Release her. Let her go – Find closure and Move on, for once and for all. So that you too, can find the happiness that you truly want.

If someone has been holding you back, because they never got the closure they needed in a break up, or a job that fired them, or a relationship they wanted with parents, years ago; try to understand their need for closure. Give them the opportunity they need, to have that closure. Then, carry on. There’s no need to stand around forever after you’ve extended to them, an opportunity to have it.

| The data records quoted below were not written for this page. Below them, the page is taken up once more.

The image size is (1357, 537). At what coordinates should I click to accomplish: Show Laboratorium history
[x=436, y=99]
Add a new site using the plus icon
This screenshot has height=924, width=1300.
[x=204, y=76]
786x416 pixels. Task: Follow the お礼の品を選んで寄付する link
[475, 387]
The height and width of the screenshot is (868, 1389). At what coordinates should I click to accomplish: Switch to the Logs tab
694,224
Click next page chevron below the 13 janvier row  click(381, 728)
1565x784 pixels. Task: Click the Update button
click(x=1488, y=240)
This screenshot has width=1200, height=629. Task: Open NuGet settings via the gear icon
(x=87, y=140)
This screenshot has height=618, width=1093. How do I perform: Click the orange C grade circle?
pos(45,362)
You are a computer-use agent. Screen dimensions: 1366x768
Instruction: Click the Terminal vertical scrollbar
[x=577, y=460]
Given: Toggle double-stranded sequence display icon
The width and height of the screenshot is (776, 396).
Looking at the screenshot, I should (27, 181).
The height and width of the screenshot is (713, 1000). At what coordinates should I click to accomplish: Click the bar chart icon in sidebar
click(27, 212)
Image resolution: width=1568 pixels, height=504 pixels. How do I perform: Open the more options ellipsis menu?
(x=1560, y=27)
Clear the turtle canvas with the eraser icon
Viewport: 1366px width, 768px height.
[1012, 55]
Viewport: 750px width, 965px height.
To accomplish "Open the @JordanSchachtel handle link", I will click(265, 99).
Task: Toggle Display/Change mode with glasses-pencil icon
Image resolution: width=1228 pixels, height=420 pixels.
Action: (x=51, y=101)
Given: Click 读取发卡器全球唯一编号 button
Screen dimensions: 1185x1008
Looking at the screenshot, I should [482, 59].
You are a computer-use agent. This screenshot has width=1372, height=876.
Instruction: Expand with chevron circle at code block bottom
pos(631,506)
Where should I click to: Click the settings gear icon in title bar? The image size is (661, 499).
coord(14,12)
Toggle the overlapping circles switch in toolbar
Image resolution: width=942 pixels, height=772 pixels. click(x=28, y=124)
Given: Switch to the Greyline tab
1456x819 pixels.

It is perfectly ok to want to position yourself to go higher in life. It is perfectly ok to increase your happiness through quality of life. It is OK to be happy. Some people are consumed with entertaining mind-trash, in which they loose themselves in conversations that they have with themselves. They worry about what people will think. They worry about the next person, finding out that they have been doing something, that makes them happy. They worry about judgment from family and close friends knowing what they have been up to. They worry about family finding out the truth or finding out that they aren’t in private, the same person as they are in public. They worry about people finding out the reasons that they are not happy. They worry about what people will say.

It is ok to choose happiness. It is ok to surround yourself with happy people. It is ok to smile. It is ok to laugh and love. It is ok to move beyond the things that caused you to be upset and angry. It is ok to let go of the past. Closure is the blueprint for building an empire of happiness.